- **SHORT PROBLEM**:
Output every line of the entries below as a numbered list, omitting any blank lines.

(Pointing entries for text and elements)

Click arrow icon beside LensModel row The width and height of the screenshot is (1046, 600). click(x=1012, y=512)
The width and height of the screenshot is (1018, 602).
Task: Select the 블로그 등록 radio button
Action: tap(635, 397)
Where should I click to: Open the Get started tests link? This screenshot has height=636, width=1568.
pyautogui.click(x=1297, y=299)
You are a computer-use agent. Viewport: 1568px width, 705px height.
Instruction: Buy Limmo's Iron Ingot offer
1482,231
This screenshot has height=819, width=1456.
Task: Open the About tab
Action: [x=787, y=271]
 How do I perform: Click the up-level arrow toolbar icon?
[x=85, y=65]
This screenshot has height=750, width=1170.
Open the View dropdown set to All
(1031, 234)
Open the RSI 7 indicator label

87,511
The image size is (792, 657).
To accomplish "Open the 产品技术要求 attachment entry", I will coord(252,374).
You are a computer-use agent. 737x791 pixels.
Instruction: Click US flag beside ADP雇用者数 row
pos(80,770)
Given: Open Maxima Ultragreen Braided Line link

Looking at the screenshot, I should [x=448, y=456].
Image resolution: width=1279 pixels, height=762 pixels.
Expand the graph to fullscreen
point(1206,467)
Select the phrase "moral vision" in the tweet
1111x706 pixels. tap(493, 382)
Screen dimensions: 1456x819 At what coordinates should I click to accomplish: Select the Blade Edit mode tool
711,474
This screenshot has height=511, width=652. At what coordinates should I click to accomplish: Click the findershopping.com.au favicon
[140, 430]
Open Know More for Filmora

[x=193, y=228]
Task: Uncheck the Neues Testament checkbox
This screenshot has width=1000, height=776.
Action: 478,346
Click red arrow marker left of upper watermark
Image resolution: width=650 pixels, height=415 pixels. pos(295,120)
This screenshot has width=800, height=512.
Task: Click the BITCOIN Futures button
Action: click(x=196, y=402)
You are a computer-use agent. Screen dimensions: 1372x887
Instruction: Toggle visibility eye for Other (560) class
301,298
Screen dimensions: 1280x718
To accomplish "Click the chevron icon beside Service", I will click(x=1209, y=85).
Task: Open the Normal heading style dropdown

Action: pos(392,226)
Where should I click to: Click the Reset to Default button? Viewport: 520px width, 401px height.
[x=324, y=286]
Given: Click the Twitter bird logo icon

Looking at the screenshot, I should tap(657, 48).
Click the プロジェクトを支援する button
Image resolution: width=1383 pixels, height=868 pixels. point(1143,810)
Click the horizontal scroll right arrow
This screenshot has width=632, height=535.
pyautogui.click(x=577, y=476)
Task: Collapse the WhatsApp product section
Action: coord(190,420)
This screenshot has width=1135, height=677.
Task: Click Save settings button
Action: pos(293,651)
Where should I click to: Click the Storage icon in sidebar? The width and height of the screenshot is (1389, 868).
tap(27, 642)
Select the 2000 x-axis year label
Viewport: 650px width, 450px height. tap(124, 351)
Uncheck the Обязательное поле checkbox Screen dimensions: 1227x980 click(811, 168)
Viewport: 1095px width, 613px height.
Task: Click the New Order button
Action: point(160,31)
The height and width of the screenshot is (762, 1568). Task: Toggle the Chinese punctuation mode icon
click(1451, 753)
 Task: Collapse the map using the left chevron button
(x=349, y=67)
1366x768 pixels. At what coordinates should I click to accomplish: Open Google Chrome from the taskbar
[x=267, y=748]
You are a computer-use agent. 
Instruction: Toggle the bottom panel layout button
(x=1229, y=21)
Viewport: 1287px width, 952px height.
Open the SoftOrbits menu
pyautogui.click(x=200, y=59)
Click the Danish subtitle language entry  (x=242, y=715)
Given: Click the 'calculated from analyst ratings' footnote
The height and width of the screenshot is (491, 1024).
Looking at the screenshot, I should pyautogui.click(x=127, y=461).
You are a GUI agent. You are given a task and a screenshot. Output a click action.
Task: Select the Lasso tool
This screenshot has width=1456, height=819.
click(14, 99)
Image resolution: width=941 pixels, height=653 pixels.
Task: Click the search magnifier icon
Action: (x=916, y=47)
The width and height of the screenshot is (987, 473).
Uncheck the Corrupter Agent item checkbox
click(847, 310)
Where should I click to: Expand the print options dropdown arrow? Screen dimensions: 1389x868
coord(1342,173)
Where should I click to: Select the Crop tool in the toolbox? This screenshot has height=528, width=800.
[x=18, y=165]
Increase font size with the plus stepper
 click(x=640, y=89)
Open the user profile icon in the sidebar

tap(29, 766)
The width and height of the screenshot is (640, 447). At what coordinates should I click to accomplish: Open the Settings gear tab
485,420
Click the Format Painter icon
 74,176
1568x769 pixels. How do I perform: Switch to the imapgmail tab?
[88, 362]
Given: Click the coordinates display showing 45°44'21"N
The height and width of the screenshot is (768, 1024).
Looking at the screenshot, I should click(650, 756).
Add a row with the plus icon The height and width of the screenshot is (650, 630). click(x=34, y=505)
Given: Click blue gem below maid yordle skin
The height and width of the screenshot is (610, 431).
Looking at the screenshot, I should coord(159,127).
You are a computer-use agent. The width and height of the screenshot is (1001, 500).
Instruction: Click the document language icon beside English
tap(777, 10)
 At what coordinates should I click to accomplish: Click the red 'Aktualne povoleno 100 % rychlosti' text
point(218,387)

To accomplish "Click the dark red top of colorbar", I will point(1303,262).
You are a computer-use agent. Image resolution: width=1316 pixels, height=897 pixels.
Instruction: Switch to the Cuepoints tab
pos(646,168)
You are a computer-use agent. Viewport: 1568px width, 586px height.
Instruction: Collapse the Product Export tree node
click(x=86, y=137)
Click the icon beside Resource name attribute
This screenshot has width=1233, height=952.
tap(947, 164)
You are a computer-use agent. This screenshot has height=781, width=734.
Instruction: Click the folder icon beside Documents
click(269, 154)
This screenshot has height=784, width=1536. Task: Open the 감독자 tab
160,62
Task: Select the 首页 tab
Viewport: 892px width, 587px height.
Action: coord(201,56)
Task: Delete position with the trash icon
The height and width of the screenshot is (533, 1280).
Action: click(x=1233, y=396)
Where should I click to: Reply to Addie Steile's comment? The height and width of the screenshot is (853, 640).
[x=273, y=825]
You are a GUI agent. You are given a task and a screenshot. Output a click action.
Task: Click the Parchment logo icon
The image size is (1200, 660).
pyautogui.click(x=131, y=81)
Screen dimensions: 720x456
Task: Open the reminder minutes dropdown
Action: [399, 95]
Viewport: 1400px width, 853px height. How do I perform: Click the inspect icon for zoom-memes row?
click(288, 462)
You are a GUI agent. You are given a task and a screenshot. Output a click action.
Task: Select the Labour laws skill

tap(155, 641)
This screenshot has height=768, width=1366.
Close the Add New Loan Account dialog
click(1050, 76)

- **EXPECTED ANSWER**:
1. Click arrow icon beside LensModel row The width and height of the screenshot is (1046, 600). click(x=1012, y=512)
2. The width and height of the screenshot is (1018, 602).
3. Task: Select the 블로그 등록 radio button
4. Action: tap(635, 397)
5. Where should I click to: Open the Get started tests link? This screenshot has height=636, width=1568.
6. pyautogui.click(x=1297, y=299)
7. You are a computer-use agent. Viewport: 1568px width, 705px height.
8. Instruction: Buy Limmo's Iron Ingot offer
9. 1482,231
10. This screenshot has height=819, width=1456.
11. Task: Open the About tab
12. Action: [x=787, y=271]
13.  How do I perform: Click the up-level arrow toolbar icon?
14. [x=85, y=65]
15. This screenshot has height=750, width=1170.
16. Open the View dropdown set to All
17. (1031, 234)
18. Open the RSI 7 indicator label
19. 87,511
20. The image size is (792, 657).
21. To accomplish "Open the 产品技术要求 attachment entry", I will coord(252,374).
22. You are a computer-use agent. 737x791 pixels.
23. Instruction: Click US flag beside ADP雇用者数 row
24. pos(80,770)
25. Given: Open Maxima Ultragreen Braided Line link
26. Looking at the screenshot, I should [x=448, y=456].
27. Image resolution: width=1279 pixels, height=762 pixels.
28. Expand the graph to fullscreen
29. point(1206,467)
30. Select the phrase "moral vision" in the tweet
31. 1111x706 pixels. tap(493, 382)
32. Screen dimensions: 1456x819 At what coordinates should I click to accomplish: Select the Blade Edit mode tool
33. 711,474
34. This screenshot has height=511, width=652. At what coordinates should I click to accomplish: Click the findershopping.com.au favicon
35. [140, 430]
36. Open Know More for Filmora
37. [x=193, y=228]
38. Task: Uncheck the Neues Testament checkbox
39. This screenshot has width=1000, height=776.
40. Action: 478,346
41. Click red arrow marker left of upper watermark
42. Image resolution: width=650 pixels, height=415 pixels. pos(295,120)
43. This screenshot has width=800, height=512.
44. Task: Click the BITCOIN Futures button
45. Action: click(x=196, y=402)
46. You are a computer-use agent. Screen dimensions: 1372x887
47. Instruction: Toggle visibility eye for Other (560) class
48. 301,298
49. Screen dimensions: 1280x718
50. To accomplish "Click the chevron icon beside Service", I will click(x=1209, y=85).
51. Task: Open the Normal heading style dropdown
52. Action: pos(392,226)
53. Where should I click to: Click the Reset to Default button? Viewport: 520px width, 401px height.
54. [x=324, y=286]
55. Given: Click the Twitter bird logo icon
56. Looking at the screenshot, I should tap(657, 48).
57. Click the プロジェクトを支援する button
58. Image resolution: width=1383 pixels, height=868 pixels. point(1143,810)
59. Click the horizontal scroll right arrow
60. This screenshot has width=632, height=535.
61. pyautogui.click(x=577, y=476)
62. Task: Collapse the WhatsApp product section
63. Action: coord(190,420)
64. This screenshot has width=1135, height=677.
65. Task: Click Save settings button
66. Action: pos(293,651)
67. Where should I click to: Click the Storage icon in sidebar? The width and height of the screenshot is (1389, 868).
68. tap(27, 642)
69. Select the 2000 x-axis year label
70. Viewport: 650px width, 450px height. tap(124, 351)
71. Uncheck the Обязательное поле checkbox Screen dimensions: 1227x980 click(811, 168)
72. Viewport: 1095px width, 613px height.
73. Task: Click the New Order button
74. Action: point(160,31)
75. The height and width of the screenshot is (762, 1568). Task: Toggle the Chinese punctuation mode icon
76. click(1451, 753)
77.  Task: Collapse the map using the left chevron button
78. (x=349, y=67)
79. 1366x768 pixels. At what coordinates should I click to accomplish: Open Google Chrome from the taskbar
80. [x=267, y=748]
81. You are a computer-use agent. 
82. Instruction: Toggle the bottom panel layout button
83. (x=1229, y=21)
84. Viewport: 1287px width, 952px height.
85. Open the SoftOrbits menu
86. pyautogui.click(x=200, y=59)
87. Click the Danish subtitle language entry  (x=242, y=715)
88. Given: Click the 'calculated from analyst ratings' footnote
89. The height and width of the screenshot is (491, 1024).
90. Looking at the screenshot, I should pyautogui.click(x=127, y=461).
91. You are a GUI agent. You are given a task and a screenshot. Output a click action.
92. Task: Select the Lasso tool
93. This screenshot has width=1456, height=819.
94. click(14, 99)
95. Image resolution: width=941 pixels, height=653 pixels.
96. Task: Click the search magnifier icon
97. Action: (x=916, y=47)
98. The width and height of the screenshot is (987, 473).
99. Uncheck the Corrupter Agent item checkbox
100. click(847, 310)
101. Where should I click to: Expand the print options dropdown arrow? Screen dimensions: 1389x868
102. coord(1342,173)
103. Where should I click to: Select the Crop tool in the toolbox? This screenshot has height=528, width=800.
104. [x=18, y=165]
105. Increase font size with the plus stepper
106.  click(x=640, y=89)
107. Open the user profile icon in the sidebar
108. tap(29, 766)
109. The width and height of the screenshot is (640, 447). At what coordinates should I click to accomplish: Open the Settings gear tab
110. 485,420
111. Click the Format Painter icon
112.  74,176
113. 1568x769 pixels. How do I perform: Switch to the imapgmail tab?
114. [88, 362]
115. Given: Click the coordinates display showing 45°44'21"N
116. The height and width of the screenshot is (768, 1024).
117. Looking at the screenshot, I should click(650, 756).
118. Add a row with the plus icon The height and width of the screenshot is (650, 630). click(x=34, y=505)
119. Given: Click blue gem below maid yordle skin
120. The height and width of the screenshot is (610, 431).
121. Looking at the screenshot, I should coord(159,127).
122. You are a computer-use agent. The width and height of the screenshot is (1001, 500).
123. Instruction: Click the document language icon beside English
124. tap(777, 10)
125.  At what coordinates should I click to accomplish: Click the red 'Aktualne povoleno 100 % rychlosti' text
126. point(218,387)
127. To accomplish "Click the dark red top of colorbar", I will point(1303,262).
128. You are a computer-use agent. Image resolution: width=1316 pixels, height=897 pixels.
129. Instruction: Switch to the Cuepoints tab
130. pos(646,168)
131. You are a computer-use agent. Viewport: 1568px width, 586px height.
132. Instruction: Collapse the Product Export tree node
133. click(x=86, y=137)
134. Click the icon beside Resource name attribute
135. This screenshot has width=1233, height=952.
136. tap(947, 164)
137. You are a computer-use agent. This screenshot has height=781, width=734.
138. Instruction: Click the folder icon beside Documents
139. click(269, 154)
140. This screenshot has height=784, width=1536. Task: Open the 감독자 tab
141. 160,62
142. Task: Select the 首页 tab
143. Viewport: 892px width, 587px height.
144. Action: coord(201,56)
145. Task: Delete position with the trash icon
146. The height and width of the screenshot is (533, 1280).
147. Action: click(x=1233, y=396)
148. Where should I click to: Reply to Addie Steile's comment? The height and width of the screenshot is (853, 640).
149. [x=273, y=825]
150. You are a GUI agent. You are given a task and a screenshot. Output a click action.
151. Task: Click the Parchment logo icon
152. The image size is (1200, 660).
153. pyautogui.click(x=131, y=81)
154. Screen dimensions: 720x456
155. Task: Open the reminder minutes dropdown
156. Action: [399, 95]
157. Viewport: 1400px width, 853px height. How do I perform: Click the inspect icon for zoom-memes row?
158. click(288, 462)
159. You are a GUI agent. You are given a task and a screenshot. Output a click action.
160. Task: Select the Labour laws skill
161. tap(155, 641)
162. This screenshot has height=768, width=1366.
163. Close the Add New Loan Account dialog
164. click(1050, 76)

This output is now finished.